Lipid exchange among polymer-encapsulated nanodiscs by time-resolved Förster resonance energy transfer.

Abstract

Some amphiphilic copolymers such as diisobutylene/maleic acid (DIBMA) and styrene/maleic acid (SMA) copolymers are able to directly extract cellular membranes into nanosized polymer-bounded lipid-bilayer patches. These polymer-encapsulated nanodiscs offer the possibility to investigate delicate membrane proteins along with their surrounding lipids and, thus, protein/lipid interactions, in a near-native bilayer environment. By dissecting the kinetics of lipid exchange among DIBMA- and SMA-bounded nanodiscs, we have recently shown that the encapsulated lipid bilayer does not represent a static snapshot of the membrane at the time point of solubilisation.

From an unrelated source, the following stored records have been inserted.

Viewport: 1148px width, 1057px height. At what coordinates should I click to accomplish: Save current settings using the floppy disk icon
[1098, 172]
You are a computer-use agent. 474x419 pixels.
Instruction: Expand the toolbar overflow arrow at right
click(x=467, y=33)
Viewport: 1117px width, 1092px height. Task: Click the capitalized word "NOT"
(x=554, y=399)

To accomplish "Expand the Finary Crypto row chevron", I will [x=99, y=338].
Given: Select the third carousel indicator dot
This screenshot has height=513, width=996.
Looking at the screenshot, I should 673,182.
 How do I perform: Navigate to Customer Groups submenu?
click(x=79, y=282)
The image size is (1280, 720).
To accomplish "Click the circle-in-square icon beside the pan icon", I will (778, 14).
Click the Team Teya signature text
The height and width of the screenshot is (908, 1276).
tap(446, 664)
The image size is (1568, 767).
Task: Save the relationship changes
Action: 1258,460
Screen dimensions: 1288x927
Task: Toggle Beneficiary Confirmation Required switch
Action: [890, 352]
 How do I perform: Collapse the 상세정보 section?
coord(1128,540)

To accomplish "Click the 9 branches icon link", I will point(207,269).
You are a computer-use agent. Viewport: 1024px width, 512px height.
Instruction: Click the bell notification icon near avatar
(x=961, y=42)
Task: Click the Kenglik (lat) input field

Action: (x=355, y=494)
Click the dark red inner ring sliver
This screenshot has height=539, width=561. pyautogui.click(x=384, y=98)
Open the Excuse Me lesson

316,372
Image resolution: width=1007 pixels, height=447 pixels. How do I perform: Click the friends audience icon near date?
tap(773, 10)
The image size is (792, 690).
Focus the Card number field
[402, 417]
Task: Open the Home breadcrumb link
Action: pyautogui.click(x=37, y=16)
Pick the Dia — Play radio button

Instead, nanoscale lipid-bilayer patches remain in equilibrium with one another through lipid exchange enabled by nanodisc collisions. This finding is important for correctly interpreting any attempts at studying protein/lipid interactions with the aid of polymer-based nanodiscs and will be relevant to characterising the rapidly growing repertoire of new amphiphilic copolymers for membrane extraction. A highly sensitive and efficient technique for measuring the kinetics of lipid transfer among various kinds of nanosized membrane mimics consists in time-resolved Förster resonance energy transfer (TR-FRET) monitored in a stopped-flow apparatus. Here, we provide detailed instructions on how to measure the kinetics and unravel the underlying mechanisms of lipid exchange among lipid-bilayer nanodiscs under various solution conditions.